There seems to be no self-reflection at all. Biden has enacted the Trump agenda wholesale. From the stupid economic policy of stoking inflation which cut living standards, to the murderous policy of attacking migrants and “building the wall,” this is Trump’s domestic agenda.

On foreign policy, it seems hard to believe that any previous US president since 1948 would have backed Israel so wholeheartedly in this onslaught. The one exception is probably Trump, the author of the Abraham Accords, who shifted the US embassy to Jerusalem.

Biden has also followed the Trump line of disregarding and undermining US allies in Europe while expecting them to menace China rather than economically co-operate with it. All of this is in addition to the biggest ground war in Europe since the end of the second world war.

There seems to be no end to the fighting in Ukraine in 2024. However that too will eventually end, and most likely through peace negotiations and not overwhelming victory.

Regrettably, we live in an era of wars. Since the first Gulf war in 1990, the US has been continuously in armed conflict. We can count Iraq, the former Yugoslavia, Afghanistan, Yemen, the second Iraq war, Libya and Syria, as well as numerous smaller-scale military interventions including Haiti, Somalia and others. All are supported in this country.

There are few grounds for optimism that the era will come to an end any time soon and certainly not in 2024. Despite a lukewarm public and opposition in Congress, the Biden administration continues to fight for an additional $110 billion military aid package, to stoke conflict in Israel-Palestine, Ukraine and Taiwan.

Of course, political party leaders in this country continue to operate as nodding dogs to every new US military venture, and even to every new nuance of US military rhetoric. The settled position of the British Establishment is that there must not be a cigarette paper between this country and the US. This became a shibboleth of British policy shortly after the Suez debacle.

Therefore a second Trump presidency is highly unlikely to cause a breach in the “special relationship” as fondly imagined by British diplomats, no matter how uncomfortable Trump makes them, and no matter what reckless adventures he (or a re-elected Biden) wishes to pursue.
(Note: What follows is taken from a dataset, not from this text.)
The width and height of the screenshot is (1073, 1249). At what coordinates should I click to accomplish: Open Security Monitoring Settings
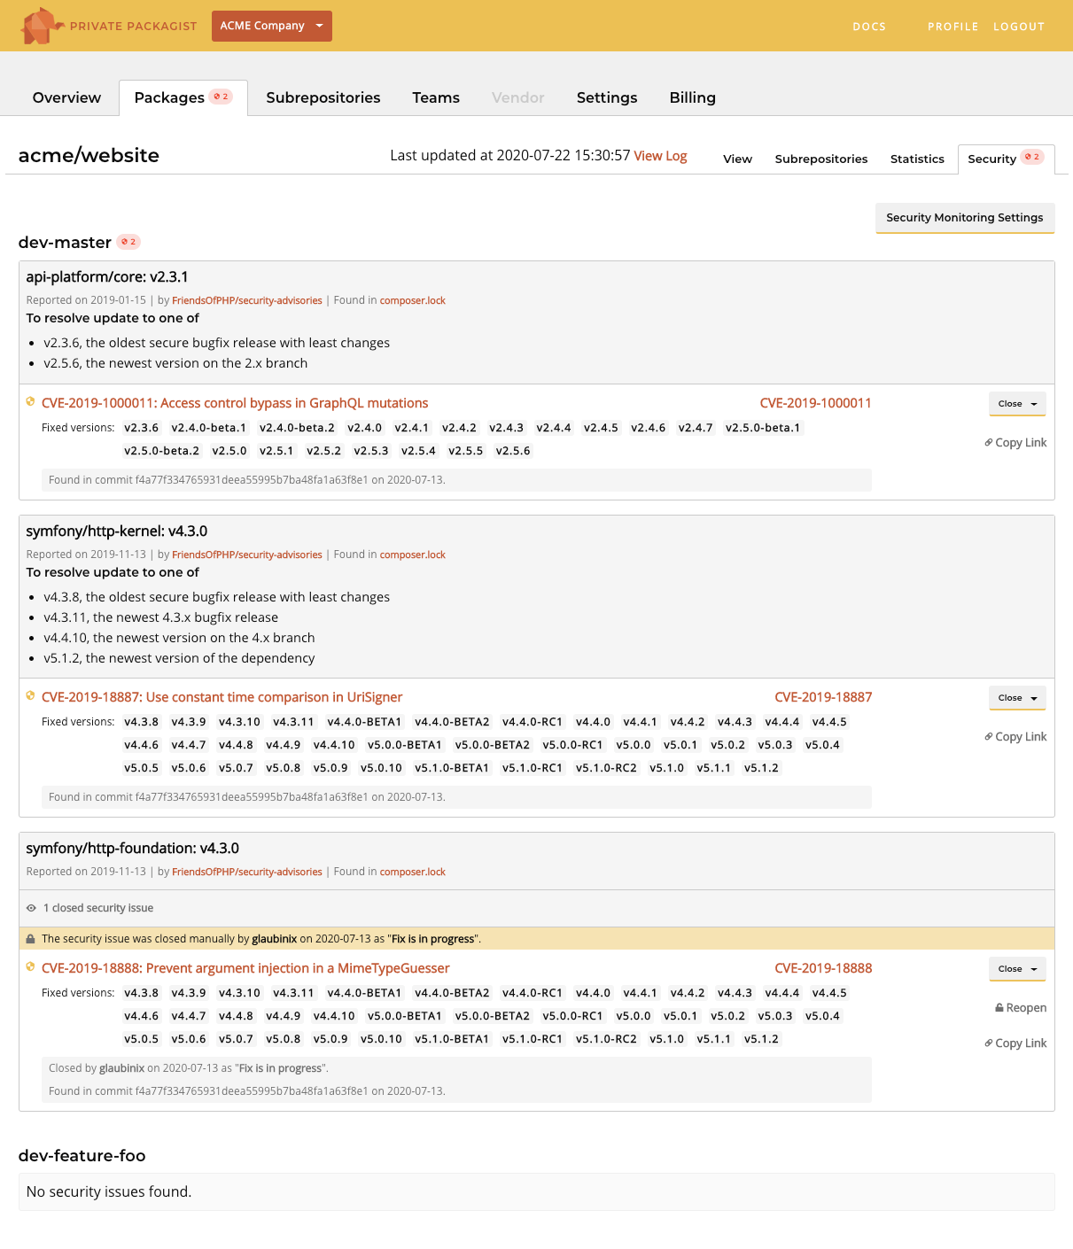coord(964,218)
Literally billions of people will be going to the polls in 2024. Britain is just one of many countries that might expect a change of government.

But there is a key lesson for many of them from the woes of the Biden administration. Biden did not win as a progressive. He simply ran as the “not-Trump” candidate and the tailwinds of the Black Lives Matter movement did the rest. He did win handsomely though, with 51.3 per cent of the popular vote.

The parallels with the situation here are obvious. The deep unpopularity of the Tories is Keir Starmer’s main asset, although he confuses matters by running as the anti-Corbyn candidate rather than the anti-Sunak one, which may yet cost Labour when the actual votes are cast.

Yet we can be reasonably confident that Starmer will be the next prime minister (unless there is another Tory charlatan in the interim). It is then that the glaring problem of Labour having no substantial agenda of its own will come to the forefront.

More wars, falling living standards, and whipping up racism by using immigration as a distraction is not a recipe for success, as any honest appraisal of Biden’s performance shows.

Adding to that a U-turn on desperately needed green investment as well as the continued underfunding of public services, especially the NHS and schools, and combining that with a dearth of homebuilding is not going to work, as Rishi Sunak for one can testify.

Instead, the social and political consequences will be deeply negative. Politically, a government from the centre left implementing the agenda of the right and even far right lays the path for their comeback, as Trump’s lead shows.

All of this is contingent on the reaction to the social crisis; whether unions, a mass anti-racist, or anti-war movement or some other forces leading the fightback. It doesn’t have to be this way. But the prospects for 2024 show that the fightback is already necessary.